Collected data:
»»

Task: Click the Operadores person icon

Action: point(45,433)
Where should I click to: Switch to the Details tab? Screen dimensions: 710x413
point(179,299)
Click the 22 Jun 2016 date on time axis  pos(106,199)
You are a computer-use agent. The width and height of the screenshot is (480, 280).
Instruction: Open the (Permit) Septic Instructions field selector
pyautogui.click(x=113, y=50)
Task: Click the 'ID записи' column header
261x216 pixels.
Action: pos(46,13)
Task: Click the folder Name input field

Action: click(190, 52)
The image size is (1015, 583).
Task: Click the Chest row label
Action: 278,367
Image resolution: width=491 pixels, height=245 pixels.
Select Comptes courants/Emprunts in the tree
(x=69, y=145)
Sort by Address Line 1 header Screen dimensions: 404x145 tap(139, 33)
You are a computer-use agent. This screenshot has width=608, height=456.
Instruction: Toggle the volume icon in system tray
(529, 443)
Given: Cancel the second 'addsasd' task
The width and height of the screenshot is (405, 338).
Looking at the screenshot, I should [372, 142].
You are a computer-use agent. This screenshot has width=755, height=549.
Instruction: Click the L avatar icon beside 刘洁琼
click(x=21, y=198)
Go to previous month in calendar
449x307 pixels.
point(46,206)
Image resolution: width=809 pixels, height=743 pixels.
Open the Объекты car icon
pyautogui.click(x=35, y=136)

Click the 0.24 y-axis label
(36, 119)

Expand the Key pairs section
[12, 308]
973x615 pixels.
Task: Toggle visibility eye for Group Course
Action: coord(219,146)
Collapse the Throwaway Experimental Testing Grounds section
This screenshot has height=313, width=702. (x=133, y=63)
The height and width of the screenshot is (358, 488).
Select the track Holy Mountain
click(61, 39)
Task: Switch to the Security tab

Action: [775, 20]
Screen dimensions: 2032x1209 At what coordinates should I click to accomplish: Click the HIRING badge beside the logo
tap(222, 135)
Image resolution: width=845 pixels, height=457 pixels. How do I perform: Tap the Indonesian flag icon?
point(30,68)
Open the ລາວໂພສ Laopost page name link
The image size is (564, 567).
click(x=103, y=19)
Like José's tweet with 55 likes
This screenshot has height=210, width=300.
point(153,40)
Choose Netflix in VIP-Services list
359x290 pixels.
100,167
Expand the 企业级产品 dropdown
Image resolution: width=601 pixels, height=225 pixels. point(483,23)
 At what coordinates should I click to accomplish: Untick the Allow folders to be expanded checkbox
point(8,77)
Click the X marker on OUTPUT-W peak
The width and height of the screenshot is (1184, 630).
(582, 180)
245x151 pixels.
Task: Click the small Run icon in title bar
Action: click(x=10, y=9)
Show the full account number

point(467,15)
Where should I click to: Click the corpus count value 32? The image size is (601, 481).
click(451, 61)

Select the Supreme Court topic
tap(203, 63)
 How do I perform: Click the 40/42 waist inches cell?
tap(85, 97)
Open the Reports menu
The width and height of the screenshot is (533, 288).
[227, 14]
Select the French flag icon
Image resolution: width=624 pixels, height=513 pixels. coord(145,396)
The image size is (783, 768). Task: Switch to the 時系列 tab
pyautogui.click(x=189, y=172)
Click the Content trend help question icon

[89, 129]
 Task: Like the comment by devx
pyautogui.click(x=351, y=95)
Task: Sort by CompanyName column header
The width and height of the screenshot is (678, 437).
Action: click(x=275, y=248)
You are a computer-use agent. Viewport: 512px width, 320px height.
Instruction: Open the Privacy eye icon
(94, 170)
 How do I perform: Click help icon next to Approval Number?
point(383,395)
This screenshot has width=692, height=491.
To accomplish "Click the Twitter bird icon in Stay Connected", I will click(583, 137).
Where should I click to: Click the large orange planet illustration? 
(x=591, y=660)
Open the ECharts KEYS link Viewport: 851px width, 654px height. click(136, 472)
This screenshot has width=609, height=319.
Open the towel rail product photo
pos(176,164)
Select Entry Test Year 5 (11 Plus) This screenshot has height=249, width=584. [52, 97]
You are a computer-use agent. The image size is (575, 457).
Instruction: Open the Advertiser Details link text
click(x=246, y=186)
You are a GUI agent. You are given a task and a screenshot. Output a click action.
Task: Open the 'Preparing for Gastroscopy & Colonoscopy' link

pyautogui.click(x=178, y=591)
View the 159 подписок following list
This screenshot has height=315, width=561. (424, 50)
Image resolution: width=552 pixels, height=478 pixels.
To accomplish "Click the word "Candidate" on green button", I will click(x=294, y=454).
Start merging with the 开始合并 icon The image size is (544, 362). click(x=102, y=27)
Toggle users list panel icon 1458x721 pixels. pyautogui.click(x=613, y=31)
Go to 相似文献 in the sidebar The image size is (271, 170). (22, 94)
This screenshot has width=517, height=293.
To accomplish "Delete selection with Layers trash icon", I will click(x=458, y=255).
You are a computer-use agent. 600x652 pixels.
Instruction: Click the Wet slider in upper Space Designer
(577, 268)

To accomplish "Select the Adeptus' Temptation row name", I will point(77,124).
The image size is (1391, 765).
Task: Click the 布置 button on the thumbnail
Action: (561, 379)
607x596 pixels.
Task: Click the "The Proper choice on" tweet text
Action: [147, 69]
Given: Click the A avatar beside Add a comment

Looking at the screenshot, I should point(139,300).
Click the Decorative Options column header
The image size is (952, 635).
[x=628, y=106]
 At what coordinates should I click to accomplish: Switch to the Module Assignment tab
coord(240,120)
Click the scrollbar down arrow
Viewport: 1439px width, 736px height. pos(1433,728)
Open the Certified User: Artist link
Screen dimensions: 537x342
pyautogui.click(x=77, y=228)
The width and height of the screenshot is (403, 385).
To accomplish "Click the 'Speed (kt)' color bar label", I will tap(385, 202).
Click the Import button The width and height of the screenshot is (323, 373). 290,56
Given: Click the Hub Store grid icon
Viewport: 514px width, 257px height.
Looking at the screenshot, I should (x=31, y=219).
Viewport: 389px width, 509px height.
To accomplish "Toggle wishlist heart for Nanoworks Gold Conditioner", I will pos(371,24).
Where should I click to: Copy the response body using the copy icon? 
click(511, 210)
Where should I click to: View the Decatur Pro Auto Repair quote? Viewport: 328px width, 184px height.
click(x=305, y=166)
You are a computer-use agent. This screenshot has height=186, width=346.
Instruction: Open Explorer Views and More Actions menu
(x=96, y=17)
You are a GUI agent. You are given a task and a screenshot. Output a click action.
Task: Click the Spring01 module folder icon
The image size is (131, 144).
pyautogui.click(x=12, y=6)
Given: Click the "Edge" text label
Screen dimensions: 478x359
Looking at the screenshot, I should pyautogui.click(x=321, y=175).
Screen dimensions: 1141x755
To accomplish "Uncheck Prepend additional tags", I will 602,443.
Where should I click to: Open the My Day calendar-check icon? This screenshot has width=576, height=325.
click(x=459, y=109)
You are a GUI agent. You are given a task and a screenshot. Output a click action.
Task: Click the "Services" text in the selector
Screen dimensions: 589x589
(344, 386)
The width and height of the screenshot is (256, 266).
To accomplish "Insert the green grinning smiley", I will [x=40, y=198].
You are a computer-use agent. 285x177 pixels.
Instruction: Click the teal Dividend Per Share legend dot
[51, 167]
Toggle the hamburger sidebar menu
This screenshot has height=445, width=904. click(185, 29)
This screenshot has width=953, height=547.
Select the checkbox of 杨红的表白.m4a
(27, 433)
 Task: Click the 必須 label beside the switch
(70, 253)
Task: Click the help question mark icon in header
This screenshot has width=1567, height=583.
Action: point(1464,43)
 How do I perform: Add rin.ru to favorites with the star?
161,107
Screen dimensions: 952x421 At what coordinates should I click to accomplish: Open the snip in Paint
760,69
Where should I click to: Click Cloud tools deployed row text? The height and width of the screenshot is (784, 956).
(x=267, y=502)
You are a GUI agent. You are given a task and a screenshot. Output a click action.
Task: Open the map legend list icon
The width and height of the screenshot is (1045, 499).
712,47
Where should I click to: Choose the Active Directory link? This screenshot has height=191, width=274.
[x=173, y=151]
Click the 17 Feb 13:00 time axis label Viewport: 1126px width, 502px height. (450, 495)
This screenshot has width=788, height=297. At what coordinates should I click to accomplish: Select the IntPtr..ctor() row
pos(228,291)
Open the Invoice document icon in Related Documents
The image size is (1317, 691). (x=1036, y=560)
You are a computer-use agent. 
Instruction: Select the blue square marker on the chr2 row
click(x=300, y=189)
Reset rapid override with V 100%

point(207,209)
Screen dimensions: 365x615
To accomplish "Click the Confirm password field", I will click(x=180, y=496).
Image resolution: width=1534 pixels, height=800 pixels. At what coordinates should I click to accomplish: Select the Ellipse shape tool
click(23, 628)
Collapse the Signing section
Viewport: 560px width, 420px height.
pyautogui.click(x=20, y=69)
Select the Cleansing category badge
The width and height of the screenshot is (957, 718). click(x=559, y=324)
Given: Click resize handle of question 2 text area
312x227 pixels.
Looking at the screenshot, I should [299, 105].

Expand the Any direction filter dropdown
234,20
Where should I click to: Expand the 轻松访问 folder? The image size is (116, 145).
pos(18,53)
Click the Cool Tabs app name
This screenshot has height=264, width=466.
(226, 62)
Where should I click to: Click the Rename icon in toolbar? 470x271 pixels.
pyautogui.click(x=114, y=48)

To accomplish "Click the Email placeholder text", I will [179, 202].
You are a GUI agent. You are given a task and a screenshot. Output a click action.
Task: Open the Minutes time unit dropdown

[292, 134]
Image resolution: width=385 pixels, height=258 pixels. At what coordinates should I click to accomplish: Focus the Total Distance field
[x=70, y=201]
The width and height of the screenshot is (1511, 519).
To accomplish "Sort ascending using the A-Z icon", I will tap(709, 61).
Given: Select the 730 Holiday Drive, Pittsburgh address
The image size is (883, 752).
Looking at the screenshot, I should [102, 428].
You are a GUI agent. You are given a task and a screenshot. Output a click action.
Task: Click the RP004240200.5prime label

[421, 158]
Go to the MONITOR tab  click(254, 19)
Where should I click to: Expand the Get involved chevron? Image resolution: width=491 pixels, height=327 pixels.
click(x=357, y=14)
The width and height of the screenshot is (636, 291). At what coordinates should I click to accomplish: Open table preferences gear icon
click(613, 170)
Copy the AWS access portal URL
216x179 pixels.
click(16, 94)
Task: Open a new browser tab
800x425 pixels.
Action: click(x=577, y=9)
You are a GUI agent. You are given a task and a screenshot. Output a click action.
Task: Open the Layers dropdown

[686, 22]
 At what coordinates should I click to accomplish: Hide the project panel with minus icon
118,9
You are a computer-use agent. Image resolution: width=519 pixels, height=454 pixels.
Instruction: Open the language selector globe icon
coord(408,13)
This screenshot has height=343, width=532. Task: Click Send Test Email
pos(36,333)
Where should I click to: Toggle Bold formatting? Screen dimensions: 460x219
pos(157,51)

««

Give again exactly, and only, the lines above starting at the one with "Given: Click the Hub Store grid icon" and ending at the one with "You are a computer-use agent. 285x177 pixels.".

EXERCISE RESULT:
Given: Click the Hub Store grid icon
Viewport: 514px width, 257px height.
Looking at the screenshot, I should (x=31, y=219).
Viewport: 389px width, 509px height.
To accomplish "Toggle wishlist heart for Nanoworks Gold Conditioner", I will pos(371,24).
Where should I click to: Copy the response body using the copy icon? 
click(511, 210)
Where should I click to: View the Decatur Pro Auto Repair quote? Viewport: 328px width, 184px height.
click(x=305, y=166)
You are a computer-use agent. This screenshot has height=186, width=346.
Instruction: Open Explorer Views and More Actions menu
(x=96, y=17)
You are a GUI agent. You are given a task and a screenshot. Output a click action.
Task: Click the Spring01 module folder icon
The image size is (131, 144).
pyautogui.click(x=12, y=6)
Given: Click the "Edge" text label
Screen dimensions: 478x359
Looking at the screenshot, I should pyautogui.click(x=321, y=175).
Screen dimensions: 1141x755
To accomplish "Uncheck Prepend additional tags", I will 602,443.
Where should I click to: Open the My Day calendar-check icon? This screenshot has width=576, height=325.
click(x=459, y=109)
You are a GUI agent. You are given a task and a screenshot. Output a click action.
Task: Click the "Services" text in the selector
Screen dimensions: 589x589
(344, 386)
The width and height of the screenshot is (256, 266).
To accomplish "Insert the green grinning smiley", I will [x=40, y=198].
You are a computer-use agent. 285x177 pixels.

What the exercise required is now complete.